Can t-SNE help you analyzing features? The answer is obviously “Yes”! (and with clustering it is even better)
Laurae: This post is about visualizing dense features in a two-dimensional space using t-SNE without having to spend hours and large hours of t-SNE computations, all with a simple clustered visualization. It uses the correlation matrix of features. The post was made originally at Kaggle.
T-SNE on features is pretty interesting I must say. No wonder v50 is loved by (nearly, if not all) predictive models.
Settings: perplexity = 43, exact T-SNE (theta = 0), no PCA, got rid of v107 for being a duplicate
Post-processing: 3 clusters.
P.S: had only 131 lines in my input matrix if you are about to question about it.

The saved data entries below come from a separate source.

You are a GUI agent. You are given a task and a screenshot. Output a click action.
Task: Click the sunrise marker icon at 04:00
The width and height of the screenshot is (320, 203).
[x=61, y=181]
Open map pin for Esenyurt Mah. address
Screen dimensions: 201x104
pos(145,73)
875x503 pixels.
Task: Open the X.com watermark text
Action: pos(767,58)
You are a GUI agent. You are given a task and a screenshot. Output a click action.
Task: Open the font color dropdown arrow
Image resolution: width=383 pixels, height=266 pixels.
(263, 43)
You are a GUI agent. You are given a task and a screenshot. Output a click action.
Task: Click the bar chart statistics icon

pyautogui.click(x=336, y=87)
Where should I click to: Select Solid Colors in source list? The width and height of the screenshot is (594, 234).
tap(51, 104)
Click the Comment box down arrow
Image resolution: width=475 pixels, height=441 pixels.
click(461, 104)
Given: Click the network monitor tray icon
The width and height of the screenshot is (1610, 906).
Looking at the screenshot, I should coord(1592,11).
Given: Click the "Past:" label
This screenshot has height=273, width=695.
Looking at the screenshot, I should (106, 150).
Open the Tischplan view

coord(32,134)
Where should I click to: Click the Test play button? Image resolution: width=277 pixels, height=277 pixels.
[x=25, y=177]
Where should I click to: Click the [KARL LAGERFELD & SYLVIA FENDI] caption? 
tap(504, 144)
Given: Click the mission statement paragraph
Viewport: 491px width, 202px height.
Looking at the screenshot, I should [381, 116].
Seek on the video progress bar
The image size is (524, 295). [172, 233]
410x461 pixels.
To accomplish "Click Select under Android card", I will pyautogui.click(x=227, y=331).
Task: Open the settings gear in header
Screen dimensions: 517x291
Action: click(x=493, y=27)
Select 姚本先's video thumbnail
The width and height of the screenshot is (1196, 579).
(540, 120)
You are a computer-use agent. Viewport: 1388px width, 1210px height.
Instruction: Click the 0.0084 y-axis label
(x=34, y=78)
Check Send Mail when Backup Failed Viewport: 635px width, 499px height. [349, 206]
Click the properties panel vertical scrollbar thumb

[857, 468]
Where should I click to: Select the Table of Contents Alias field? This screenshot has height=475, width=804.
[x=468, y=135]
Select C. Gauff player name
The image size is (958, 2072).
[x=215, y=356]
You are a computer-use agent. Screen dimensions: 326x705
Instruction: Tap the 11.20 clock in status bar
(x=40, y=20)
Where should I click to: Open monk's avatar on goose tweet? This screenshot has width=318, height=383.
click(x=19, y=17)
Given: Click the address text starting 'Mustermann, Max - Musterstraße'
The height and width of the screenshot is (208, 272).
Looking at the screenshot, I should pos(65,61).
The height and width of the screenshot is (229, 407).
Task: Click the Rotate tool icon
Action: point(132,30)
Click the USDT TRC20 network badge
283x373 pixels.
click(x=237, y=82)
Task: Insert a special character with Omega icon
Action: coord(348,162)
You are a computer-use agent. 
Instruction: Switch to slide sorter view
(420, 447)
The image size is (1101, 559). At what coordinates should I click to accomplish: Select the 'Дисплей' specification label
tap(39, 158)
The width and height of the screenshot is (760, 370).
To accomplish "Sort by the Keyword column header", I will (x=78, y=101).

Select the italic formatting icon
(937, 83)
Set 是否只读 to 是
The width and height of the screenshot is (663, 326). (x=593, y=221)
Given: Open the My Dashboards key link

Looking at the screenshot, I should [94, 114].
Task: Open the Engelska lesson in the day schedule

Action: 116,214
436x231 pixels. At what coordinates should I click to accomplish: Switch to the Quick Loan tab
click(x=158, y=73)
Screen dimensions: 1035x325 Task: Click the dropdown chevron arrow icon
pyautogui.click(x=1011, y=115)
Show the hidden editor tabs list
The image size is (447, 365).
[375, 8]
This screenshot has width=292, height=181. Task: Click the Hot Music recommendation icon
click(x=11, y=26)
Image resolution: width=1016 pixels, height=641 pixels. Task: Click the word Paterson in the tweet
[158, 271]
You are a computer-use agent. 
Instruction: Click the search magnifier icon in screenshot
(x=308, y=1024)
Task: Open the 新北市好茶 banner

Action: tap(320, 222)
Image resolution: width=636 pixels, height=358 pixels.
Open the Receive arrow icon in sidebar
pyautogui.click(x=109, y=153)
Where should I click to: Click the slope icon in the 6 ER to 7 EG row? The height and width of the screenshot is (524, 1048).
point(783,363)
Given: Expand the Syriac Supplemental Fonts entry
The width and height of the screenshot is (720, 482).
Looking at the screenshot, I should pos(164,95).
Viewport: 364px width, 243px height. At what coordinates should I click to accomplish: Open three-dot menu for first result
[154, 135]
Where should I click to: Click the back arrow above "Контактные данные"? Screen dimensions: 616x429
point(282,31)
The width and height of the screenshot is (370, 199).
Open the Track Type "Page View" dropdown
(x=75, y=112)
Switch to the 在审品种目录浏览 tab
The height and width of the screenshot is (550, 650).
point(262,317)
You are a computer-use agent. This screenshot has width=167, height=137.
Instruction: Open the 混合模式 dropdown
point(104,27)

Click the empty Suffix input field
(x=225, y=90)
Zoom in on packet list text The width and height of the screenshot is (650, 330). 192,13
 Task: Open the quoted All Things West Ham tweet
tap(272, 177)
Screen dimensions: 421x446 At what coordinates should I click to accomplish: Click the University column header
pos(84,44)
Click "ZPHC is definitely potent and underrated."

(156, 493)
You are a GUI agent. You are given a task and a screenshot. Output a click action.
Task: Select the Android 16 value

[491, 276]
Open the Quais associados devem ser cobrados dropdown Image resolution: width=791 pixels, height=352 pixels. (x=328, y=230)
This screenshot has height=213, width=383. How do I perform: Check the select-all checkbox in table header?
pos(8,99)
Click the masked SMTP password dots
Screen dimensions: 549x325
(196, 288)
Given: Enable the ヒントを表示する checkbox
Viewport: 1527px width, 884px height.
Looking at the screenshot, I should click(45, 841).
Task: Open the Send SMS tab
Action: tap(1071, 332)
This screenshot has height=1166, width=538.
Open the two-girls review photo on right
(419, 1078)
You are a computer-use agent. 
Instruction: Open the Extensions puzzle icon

From the edit: cumulated 1000 times T-SNE (dimensions are therefore ~100 times smaller). One T-SNE is not enough but it revealed things that cannot be seen using only one T-SNE. 1000 times small here and 1000 times large version here
Don’t ask me why v74 got preferred in cluster 2, (you probably and) I don’t agree with kmeans repeated 500 times. I think tomorrow I’ll strap 10000 separated T-SNE of 1000 size. It takes only 0.30 second to do a 1000-iteration T-SNE on a 131x131 matrix (and not this long for 1000 repetitions).